Understand the relationships between age differences
Interestingly, a study on age-gap relationships indicated that cases in which the wife was older than the husband showed a higher than usual proportion of good fits, as did those in which the husband was eight or more years older. However, these same marriages also showed the highest proportion of poor fit.
The happiest group of husbands was found to have wives twelve or more years younger, but the happiest wives were four to ten years older than their husbands. However, the happiest couples were those in which the husband was three to five years older. So find out. Here are some helpful principles:
1. If the man is about the same age or slightly older than the girl, there will be no special age-appropriateness problem.
2. If the girl is a little older, there will be no special problem unless one or the other feels sensitive about it. The only question then will be: “How do you feel about it?”
3. As people get older, the age differences become less important. All things being equal, there will be less difference between a fifty-year-old woman and a seventy man than between a twenty-year-old girl and a forty-year-old man.
4. When one is relatively young and the other up to twelve years older, the couple should carefully review the following issues:
In these age gap relationships, there can be real differences in your interest in physical activities. If the man is the oldest, this may not be too important. A thirty-five-year-old man can play golf or even tennis just as well and swim as well as a twenty-year-old girl.
In fact, their age difference can make them more evenly matched. A relationship problem with a greater age gap will be the stage in which your interests are found.
Younger people often want to wander to dances, parties, nightclubs, and similar activities. As people get older, these activities are much less attractive and can become boring if they are practiced too much.
If the man is considerably older and he and his wife do what he wants, she may miss a phase of his experience that, rightly or wrongly, she will always regret. If they do what she enjoys the most, they will drag him through the same experiences twice, perhaps after he’s eager to move on to something else.

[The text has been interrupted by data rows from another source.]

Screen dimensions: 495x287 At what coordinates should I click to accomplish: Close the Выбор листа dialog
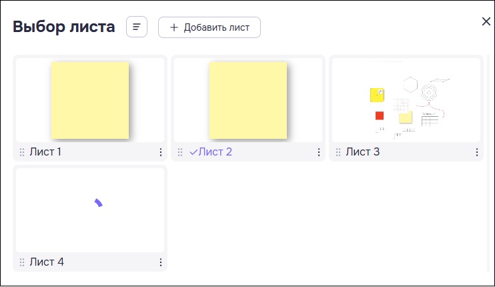tap(486, 21)
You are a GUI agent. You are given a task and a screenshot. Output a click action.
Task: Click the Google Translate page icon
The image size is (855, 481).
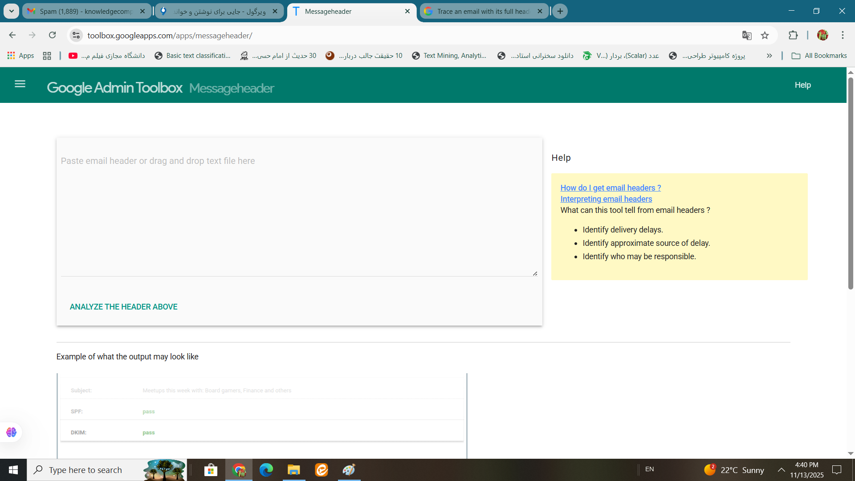[x=747, y=36]
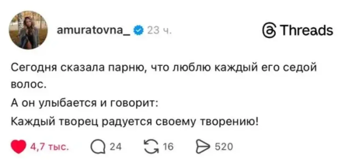
Task: Click the 16 reposts count
Action: pyautogui.click(x=168, y=147)
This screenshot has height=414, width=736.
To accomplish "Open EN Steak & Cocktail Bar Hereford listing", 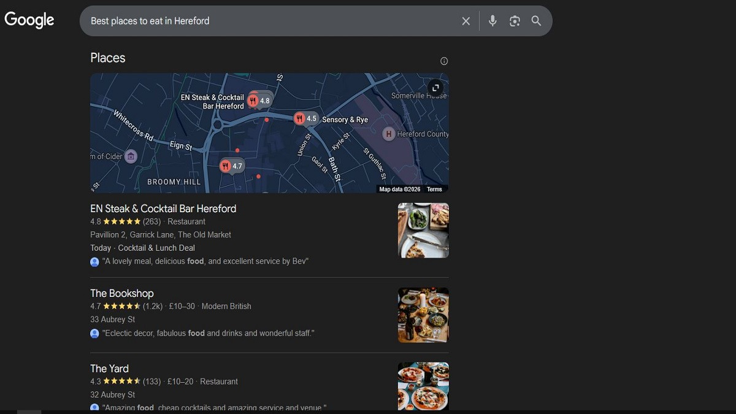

A compromised can work. On the other hand, it can result in a type of social life that is not satisfactory for either of you. A deeper phase of the same problem concerns one’s attitude towards life. For those with less experience, age-gap relationship problems seem much simpler than they really are.
Young people are likely to feel that the older generation must be rascals or fools, or they would have long ago abolished war, poverty, industrial strife, and mosquitoes.
Older people, on the other hand, often find the enthusiasm of youth amusing. They can tolerate them in their children, but they do not want them in their spouse. If the age difference is so great that the wife considers her husband as an old man, and the husband thinks of his wife as a mere girl who spends too much time and effort on things that do not matter, the situation is not favorable for a child . successful marriage.
However, just because age-gap relationships are risky doesn’t necessarily mean they shouldn’t be attempted. A twenty-five-year-old girl who was marrying a man twice her age asserted strongly that she would rather marry a first-class man in his fifties than a third-class man in his thirties.
There could be other advantages to such a union. The girl who marries an older man has a better chance of knowing what she is achieving. In any case, the most important consideration is not age, but maturity.
Younger people who are more mature than most of their contemporaries may find an older partner to be more likable. However, as in any age-gap relationship, the preference for a much older partner must be analyzed very carefully.
The danger is that the older person is psychologically a surrogate parent, rather than a partner.